_Directions for this task:_
Pick up the post about reviving the Good Roads movement after its last sentence and carry it forward.

_Text block:_

(crossposted from Buffalo Ridge Blog.)
My County Board had a trying meeting last night... They were considering the highway budget. Sounds like the County Engineer was about ready to pull his hair out, his staff is already stressed from this years blizzards, floods, and tornados, and they're still short staffed because they haven't replaced the retirees. They've got a laundry list of over 20 deficient bridges that need to be replaced, and they hoped do two this year. Sounds like they won't be able to do any, instead they lay awake at night worrying about the truck that will break through the bridge or the fatal accident that may happen when a combine and car can't fit between it's too narrow width at the same time. They talked about and seemed to like a proposed bike trail too, but they have no money to build it. In cities, counties, and states across the country it's the same story- roads falling apart faster than they can be fixed, clogged railway "networks", and pedestrian and bike trails that end before they get anywhere.
It's time to revive the "Good Roads" movement of a century ago, with rails and trails to boot. Here in Minnesota, we have a state highway system because the "Good Roads" movement demanded it and the citizens demanded and approved a constitutional amendment to establish it. Today that investment is falling apart- I drove down Minnesota Highway 7 the other day and it's devolved into a patched and frost heave mess, and that's the good spots between the potholes. Roads like MN7 used to be the pride of Minnesota, and now thanks to the republicans's "no new taxes" policy they're being reduced to rubble.
Of course, Good Roads, Rails, and Trails are going to cost money. Potholed highways cost even more money, but we pay for them in blown out tires, alignments, and higher insurance rates. So we need a funding mechanism, and for some "people" it's going to cost more money. The "people" I speak of are big corporations that run 40 ton trucks a couple hundred thousand miles a year on our highways, yet pay only a $2000 or so license fee and maybe $14,000 in fuel taxes a year. That sounds like a lot, but the real cost of highway construction is maintainence is around a nickel a mile for each ton of weight. So that 40 ton truck running 200,000 miles a year should be paying it's real road costs, about $160,000... Which is about ten times what it's now paying! For real people like us, it'd pretty much be a wash- a two ton car covering 10,000 miles a year would pay around $1000 a year, which is close to what we're already paying in license fees and fuel taxes.

_Information provided:_
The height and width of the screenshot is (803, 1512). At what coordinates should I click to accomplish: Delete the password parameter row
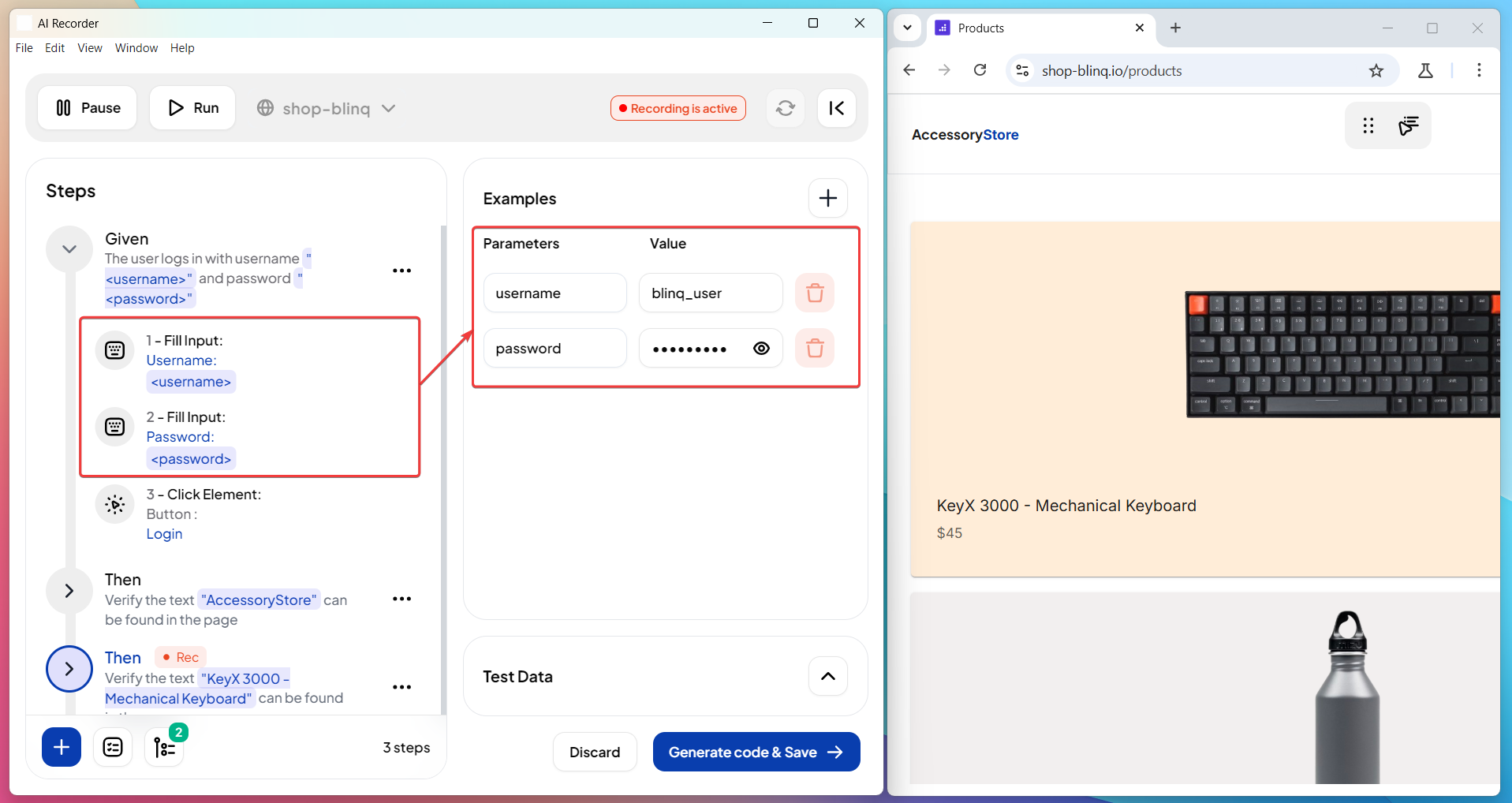pyautogui.click(x=815, y=348)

_Result for this task:_
Now a few years ago this kind of fair and adequate road tax would have been impossible to implement. Times have changed- every car sold in the U.S. since the mid 1990s has an On Board Diagnostics connector that allows easy readout of miles travelled. Virtually every big truck on the road now has even more sophisticated computer capability, allowing easy downloading of mileage and load data to calculate fair taxes due. And GPSs are cheap and oftentimes included in new vehicles. Older vehicles could be retrofitted with mileage tracking devices, users could log mileage, mileage readings could be taken from tamper proofed odometers, or they could simply be charged a modest annual fee.
So what's it gonna take to accomplish this reform? Us! Our Republican legislators only propose truly stupid constitutional amendments, good legislation comes from the people, like our Heritage Fund Amendment that uses a meager chunk of the sales tax to fund environmental and cultural programs in Minnesota. So folks, it's time for us to revive the Good Roads, Rails, & Trails! movement.